GBP/USD was up 0.41% to 1.2767 by 08:56 AM ET (13:56 GMT) after falling to its lowest level since June 2017 on Tuesday.

The euro slid lower against the pound, with EUR/GBP down 0.19% to 0.8899.

Opposition to the Brexit deal mounted on Wednesday after May’s government was forced to publish legal advice showing the UK could be locked indefinitely in the European Union’s orbit.

May was forced by parliament to publish advice from the government’s top lawyer about the fallback mechanism, or backstop, to prevent the return of border controls between British-ruled Northern Ireland and the EU-member Irish Republic.

“Despite statements in the Protocol that it is not intended to be permanent and the clear intention of the parties that it should be replaced by alternative, permanent arrangements, in international law the Protocol would endure indefinitely until a superseding agreement took its place,” the advice said.

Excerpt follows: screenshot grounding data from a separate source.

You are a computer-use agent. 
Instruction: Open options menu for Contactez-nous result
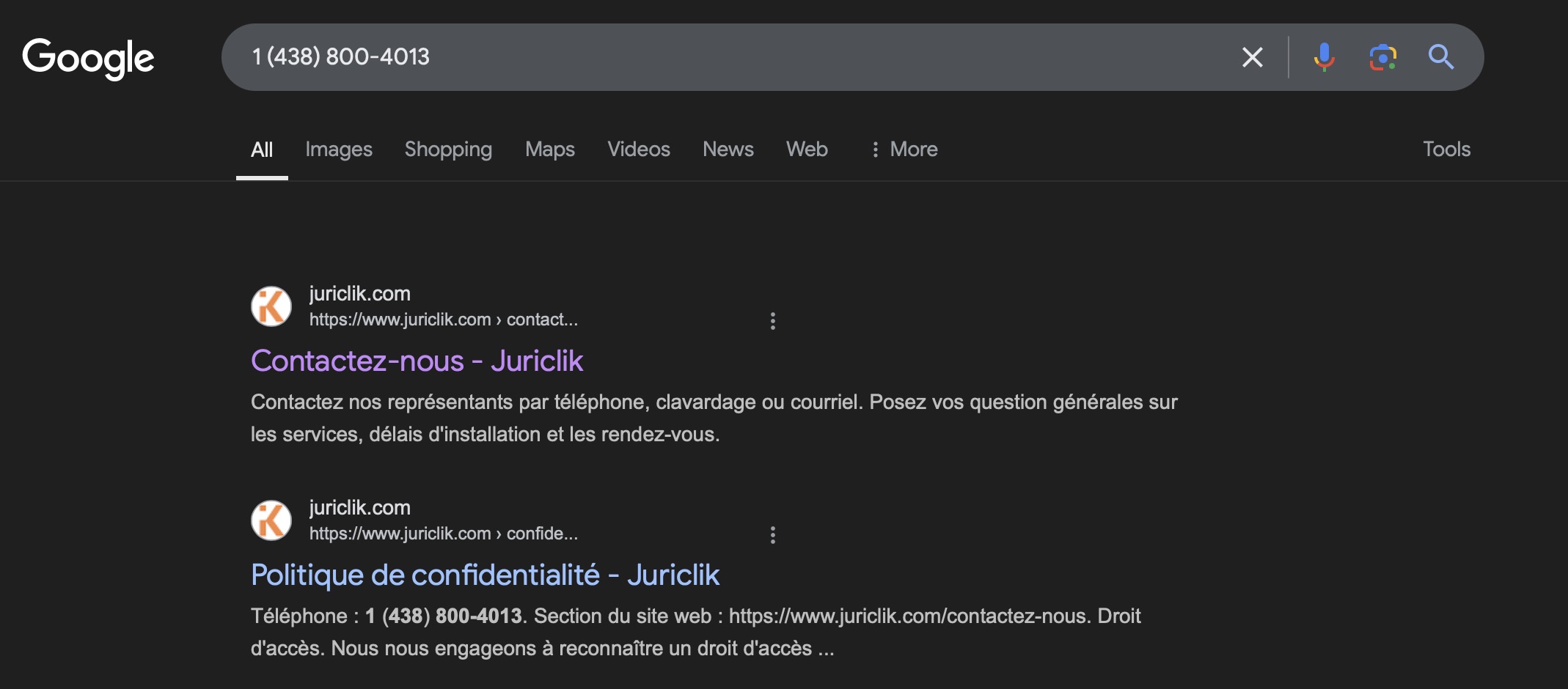pyautogui.click(x=772, y=321)
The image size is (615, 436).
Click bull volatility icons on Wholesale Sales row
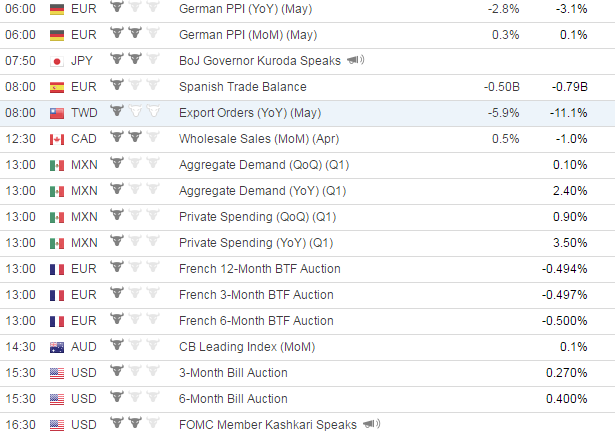135,137
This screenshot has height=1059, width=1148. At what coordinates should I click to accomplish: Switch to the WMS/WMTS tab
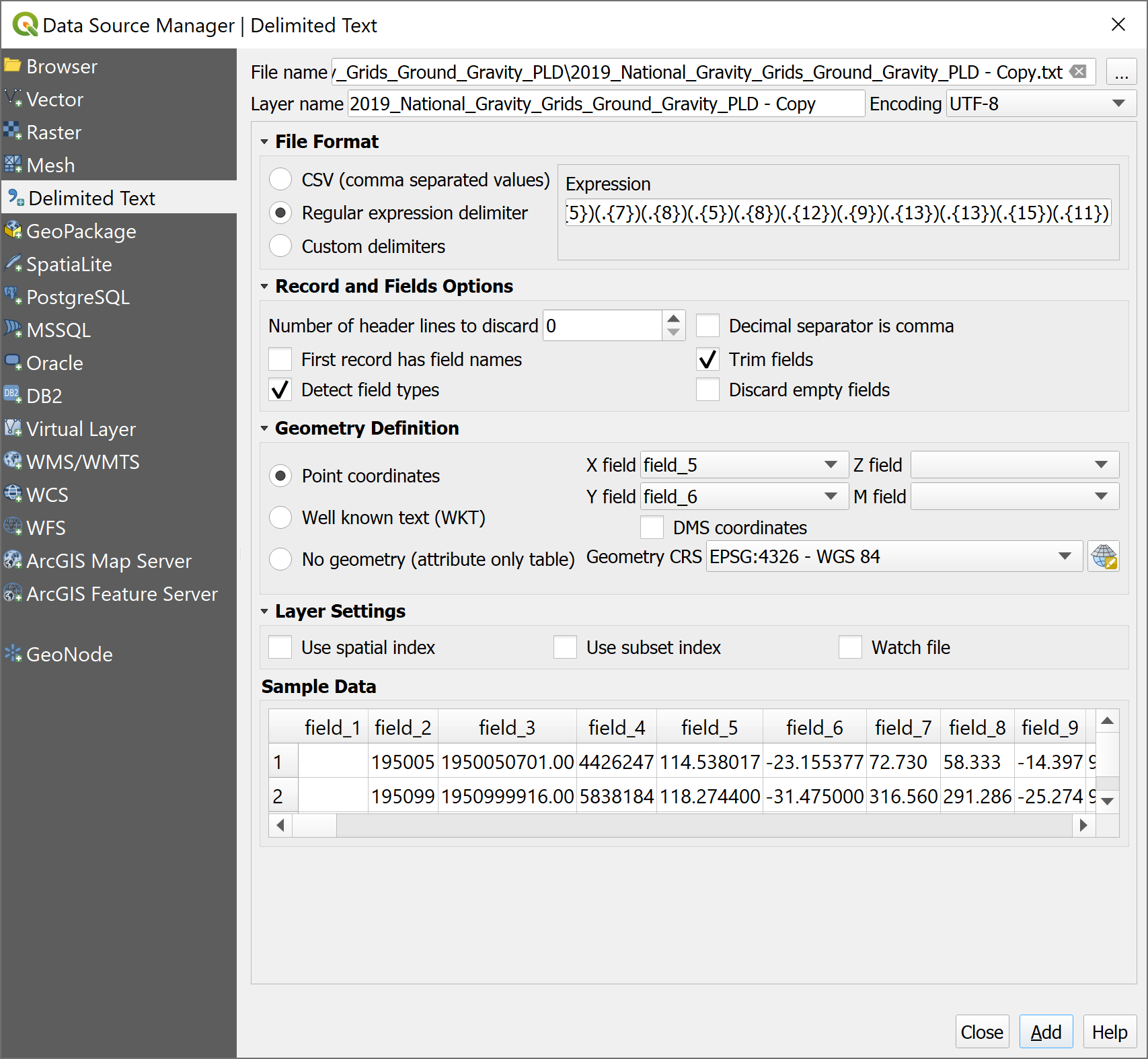tap(83, 462)
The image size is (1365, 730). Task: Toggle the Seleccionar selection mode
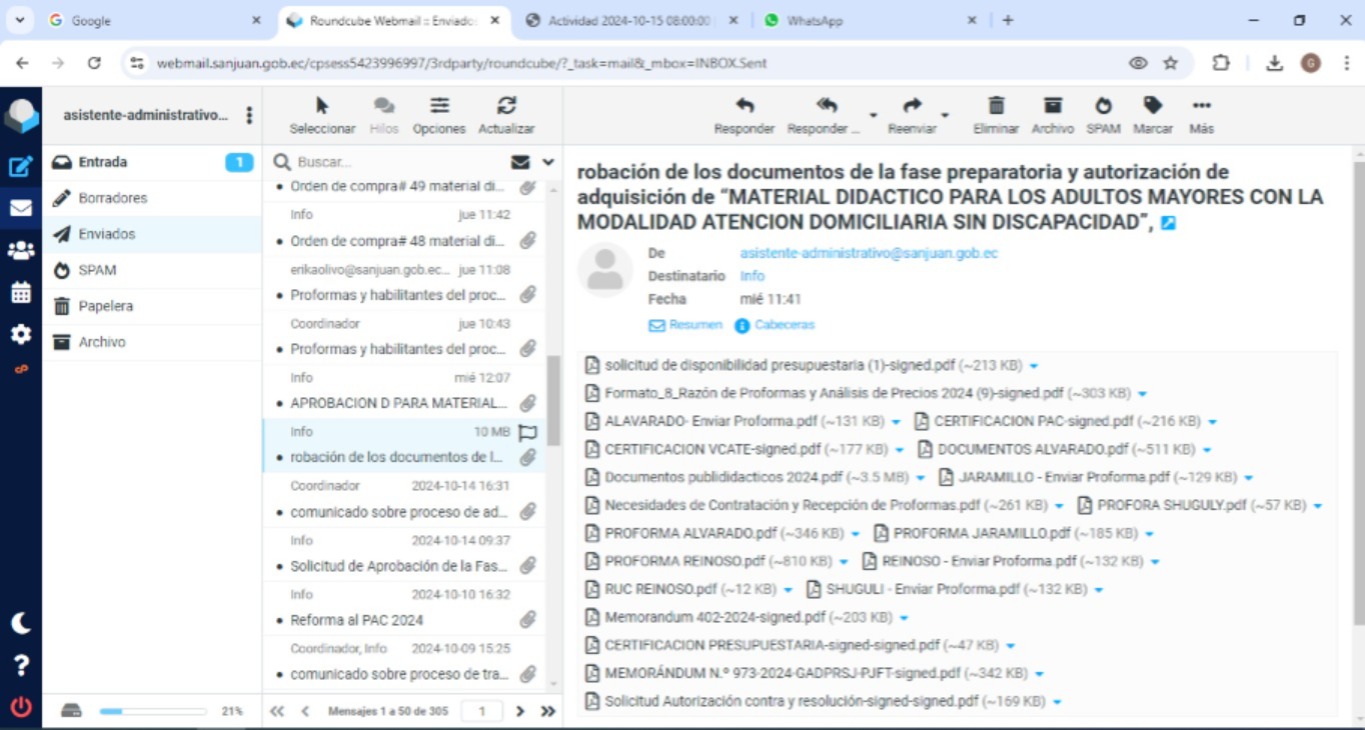[x=322, y=107]
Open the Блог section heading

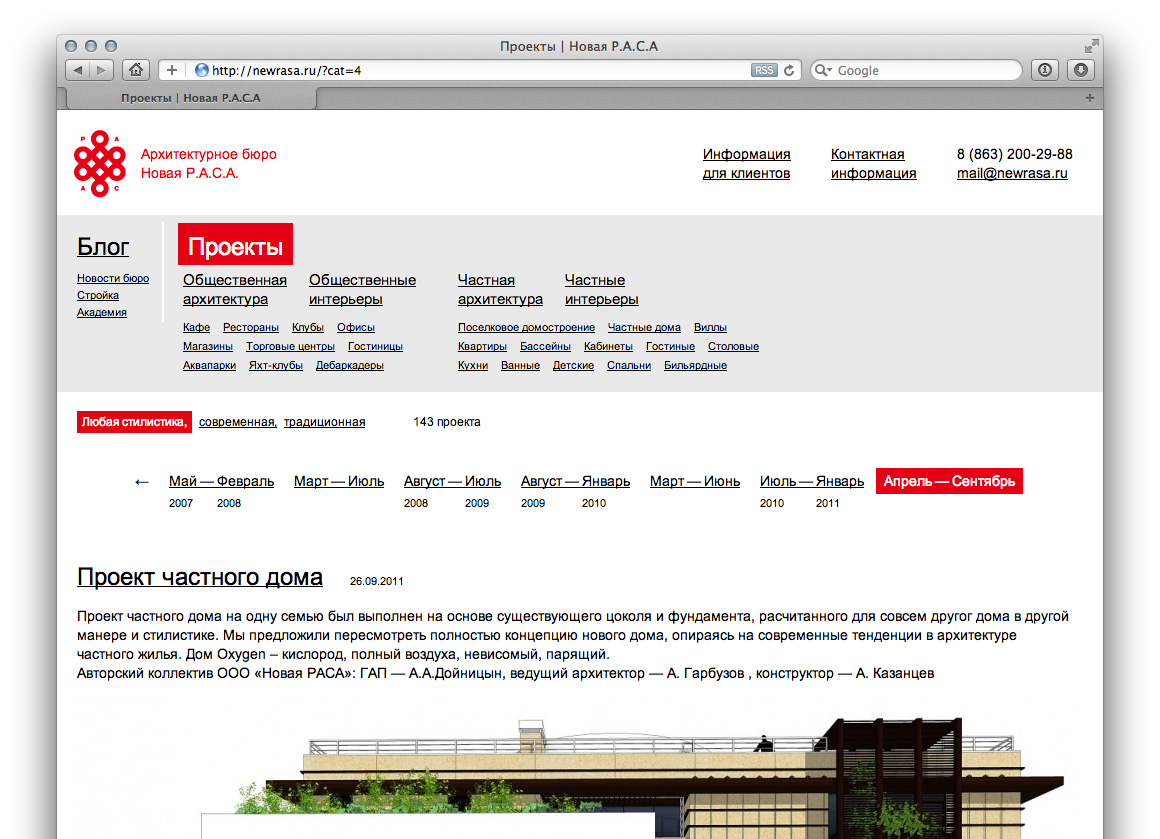[103, 246]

“In the absence of a right of termination, there is a legal risk that the United Kingdom might become subject to protracted and repeating rounds of negotiations.”

After a string of humiliating parliamentary defeats for May the day before cast new doubt over her ability to get a deal approved, U.S. investment bank J.P. Morgan said the chances of Britain calling off Brexit altogether had increased.

Brexit, the UK’s biggest economic and political shift since World War Two, has repeatedly plunged British politics into crisis since the shock 2016 vote to leave the EU.

Now May is trying to get her deal approved by a parliament which shows every sign of striking it down in a vote on Dec. 11. It is unclear what happens if the deal is rejected as Britain is due to leave on March 29.

If parliament rejects her deal, May has warned Britain could leave without a deal or that there could be no Brexit at all.